Rademeyer and report co-authors Sade Moneron and Nicola Okes said they had found new evidence that “criminal networks of Chinese origin” operating in South Africa had started to process rhino horns locally into smaller pieces, beads, bangles and rough “discs”.

Colonel Johan Jooste, national commander of the endangered species unit in the Directorate of Priority Crime Investigation, told TRAFFIC: “The methods have changed. Initially, horns were being concealed in wine boxes, or between sweets and clothes, or inside statues and pottery; things like that. Now they’ve learned from arrests that have disrupted their activities that it works out much better for them to work the horn here and then take it out of the country. It makes it much easier to avoid detection.”

Jooste urged security and border officials to be on the lookout for the new modus operandi.
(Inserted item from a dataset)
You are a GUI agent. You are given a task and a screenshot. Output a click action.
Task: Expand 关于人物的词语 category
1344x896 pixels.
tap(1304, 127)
Three months ago a house in Germiston was raided by police who found a workshop where rhino-horn beads were processed and in some cases polished. Others had been cut up into small cylindrical shapes. Two large plastic bags on the premises contained what appeared to be rhino-horn powder and horn shavings. Two Chinese men and a Thai woman were arrested.

In a previous raid in Cyrildene police found a similar bag of rhino-horn powder and offcuts, with ivory bangles, pangolin scales, lion bones and dried seahorses and sea cucumbers.

TRAFFIC spoke to Dr Cindy Harper from the University of Pretoria’s veterinary genetics laboratory, where confiscated rhino horns and products are analysed for DNA to link them to some of more than 7000 rhinos slaughtered by poaching gangs in South Africa and elsewhere on the continent in the past decade.

She confirmed that several balls of rhino horn (used to make necklaces) seemed to have been machine-made, while powdered horn and horn shavings had also been analysed. These were thought to be valuable by-products of the luxury carving process which could still be sold for use in Eastern “health tonics”.

The report also throws new light on the rapidly changing smuggling routes that criminal syndicates are using to move horns from Africa to the East.

“As new smuggling methods are identified by law enforcement agencies, trafficking networks adapt and refine their tactics, finding new methods of concealment and new weaknesses to exploit.

“Over time, more sophisticated methods have emerged; horns disguised as curios and toys, hidden in bags of cashew nuts and wine boxes or concealed in imitation electronic parts.”

Airport routes have also changed. Customs officials, airline staff and airport police are bribed to facilitate luggage switches or provide false documents. In some cases the smugglers fly at peak times to take advantage of the rush, or when airports and harbours are short-staffed.

Known smuggling transit routes previously included the UK and western Europe, whereas there was now growing evidence of horns being shifted more extensively around major African airports, including in Eth-iopia, Kenya, Zaire, Zambia, Mozambique and Namibia.